Una due giorni indimenticabile per la Capitale, Roma è tornata a vivere un grande evento dal sapore internazionale nella suggestiva cornice del Circo Massimo e questo grazie a Vasco Rossi. 140 mila anime che in due giorni sono andate verso il palco, alcune lontanissime accontentandosi di spendere 80 euro per poter vedere il loro Komandante attraverso uno dei tre maxi schermi installati e ascoltarlo soltanto. Lui ha ripagato il bagno d’amore con tre ore di concerto che per un “ragazzo” di 70 anni non sono poi così leggerine. Questo perché Vasco vive letteralmente il palco non come alcuni suoi colleghi della sua età che magari cantano da fermi o spesso al pianoforte. Vasco Rossi non si è risparmiato spaziando dalle canzoni storiche come Senza Parole dedicata all’immensa distesa umana di persone fini ad arrivare alla più recente Una canzone d’amore buttata via. La sua allegra combriccola ha affrontato giornate disumane sotto al caldo, ore e ore di attesa soltanto per poterlo vedere nella storica arena dove avvenivano le corse con le bighe e lui da vero Gladiatore si è preso gli applausi.  La prima volta al Circo Massimo di Vasco Rossi come ha detto sul palco lui è un “Finalmente”. Un “Finalmente” atteso da tre anni a cui ha voluto aggiungere un messaggio politico forte: “Fanculo il covid, fanculo la guerra, fuck guerra. Dopo il covid ci mancava anche la guerra, noi siamo il popolo della gioia che vuole la pace”. Un popolo unito come sempre, come ogni volta per il suo Komandante che ha regalato una chiusura pirotecnica sulle note di Albachiara manifesto di una generazione di romantici che sfata il mito del sesso droga e rock and roll perché Vasco è molto di più e nella Roma antica i suoi versi sarebbero state poesie degni di Trilussa. A 70 anni si è regalato l’arena che rende immortali, ma lui già lo era.

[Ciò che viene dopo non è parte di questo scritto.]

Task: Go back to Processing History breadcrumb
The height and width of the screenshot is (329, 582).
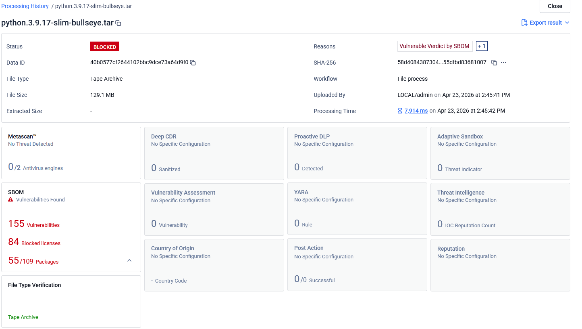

Il lato oscuro della festa

Se il pubblico presente nel Circo Massimo stipato in piedi ha gioito per le note di Vasco Rossi meno bene è andata sicuramente sulla questione dell’ordine pubblico, con i carabinieri costretti a bloccare l’accesso alle scale perché i fan fuori controllo si erano posizionati sulla passerella che “teoricamente” sarebbe dovuta servire da uscita di sicurezza. Immancabile come sempre il profumo di marjuana e l’alcool che è andato via come l’acqua (clamorosamente finita nei punti ristoro già alle 22 rispetto al luppolo). Non parliamo delle modalità di acquisto che hanno costretto le persone a spendere ben 20 euro per 5 token, quando una bottiglietta d’acqua sarebbe dovuta costare mezzo token ovvero l’equivalente di 1 euro. Una costrizione bella e buona. Non entriamo invece nelle polemiche sulla musica che si è sentita a km di distanza, d’altronde era inevitabile come già accaduto in passato per The Boss Bruce Springsteen e i Rolling Stones.